On Thursday, July 16, 2009 the second meeting of the Virginia Department of Health “Alternative Onsite Sewage Systems Emergency Regulations Ad Hoc Committee” took place. I am a participant in the process representing the homeowner’s point of view. Legislation approved in 2009 (HB 2551, Acts of Assembly, 2009, Ch 220) requires the Board of Health to promulgate emergency regulations to establish performance requirements and horizontal setbacks necessary to protect public health and the environment for alternative onsite sewage systems. The regulations must go into effect no later than April 6, 2010 and must also contain Operation and Maintenance requirements for alternative onsite sewage systems.
This past Thursday’s meeting focused on reviewing the form and content of regulations of other states. The meeting focused particularly on existing regulatory schemes which varied more in format and detail than in basic approach. The meeting began with Operations and Maintenance schemes from the Virginia Onsite Wastewater Recycling Association and North Carolina. The requirements of the two programs was not vastly different, the true difference was in presentation. The North Carolina program clearly and simply presented the program so that any homeowner who looked up the regulation would understand that annual inspection and maintenance of the program was required. This was very clear and straight forward. I feel that regulatory requirements that are easy to identify and understand are essential to make an Operation and Maintenance program work. My own efforts at identifying what I needed to do and what was recommended I do were very instructive. Really, I needed to be an engineer with a regulatory background to figure it out. The conflicting responses I received from potential service providers were not helpful in identifying the regulations at that time.
I, like many members of the group, liked the idea of an operating permit that was issued when the system was first installed (spelling out the Operations and Maintenance requirements) and then had to be renewed by each successive home owner. The positives of a renewable operating permit was that each time the home changed hands the alternative septic system would have to be tested and the new owners would be informed of their responsibilities. I thought this was great until Allen Knapp of the VDH clearly pointed out to me the administrative quagmire that would result if the Virginia Department of Health were required to track all real estate transactions. Administrating such a program would be nearly impossible without vast resources to track the real estate market. Reflecting on his comments I realized that it would be unlikely that a bank or other lender would close on a loan for a property without a valid operating permit for the alternative septic system. Thus, unfortunately, a renewable operating permit for an alternative septic system is not a viable solution to ensuring that these systems continue to function over time and are properly maintained. Clear communication and consumer education will have to be cornerstones of the regulations.

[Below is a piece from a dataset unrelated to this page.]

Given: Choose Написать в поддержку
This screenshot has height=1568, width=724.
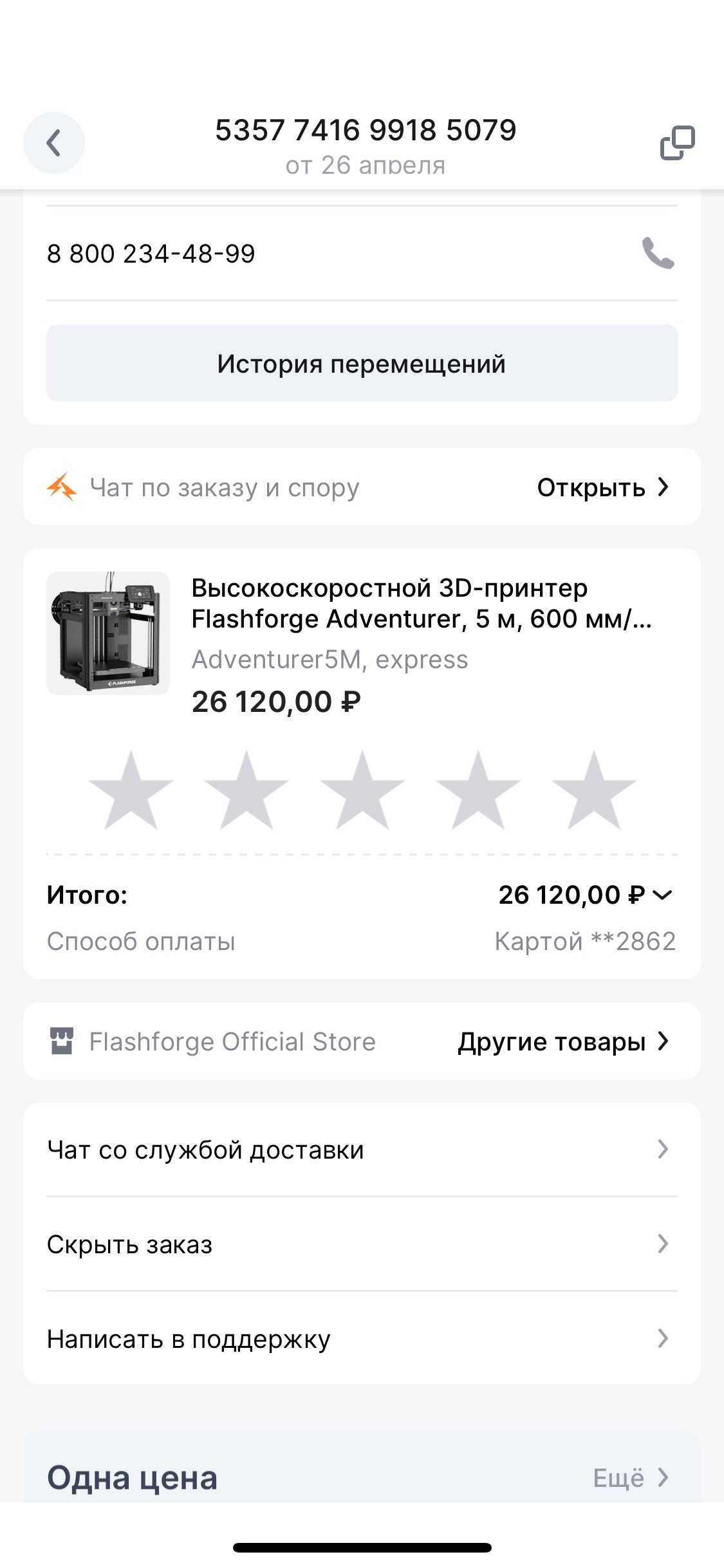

For system performance requirements the group focused on a proposal from Anish Jantrania a former Virginia regulator and currently an engineer with Northwest Cascade, the Arizonian regulations and a light brush with the North Carolina performance regulations. Anish’s proposal was entirely qualitative while the Arizona regulations presented by Colin Bishop a former Arizona regulator and currently with BNM-US, the manufacturer of Pruaflo systems. The Arizona approach was entirely quantitative and encompassed 129 pages of detail. Since I am not a system designer of septic systems, but simply a user I learned a lot from the discussion of these two approaches. The essential point was how much leeway to allow licensed engineers in their designs. The Arizona approach was very much like snapping together a system with sized and regulated components. This is very much a Lego approach, plug and play. The qualitative approach was far more dependent on engineering judgment and practice and susceptible to abuse by the unscrupulous. After listening to various points of view I think the qualitative system design approach is most appropriate for the clustered alternative systems. The single family home applications should possibly be more tightly regulated because of the variation in use and maintenance of systems by different home owners. The regulations need to ensure that any failure by these individual systems would be contained on the homeowners own lot. Tightly constricted numeric performance requirements are best for this segment. I look forward to seeing where the VDH takes these regulations. Given the short time frame I question if they would have time to develop the scope of the Arizona regulations.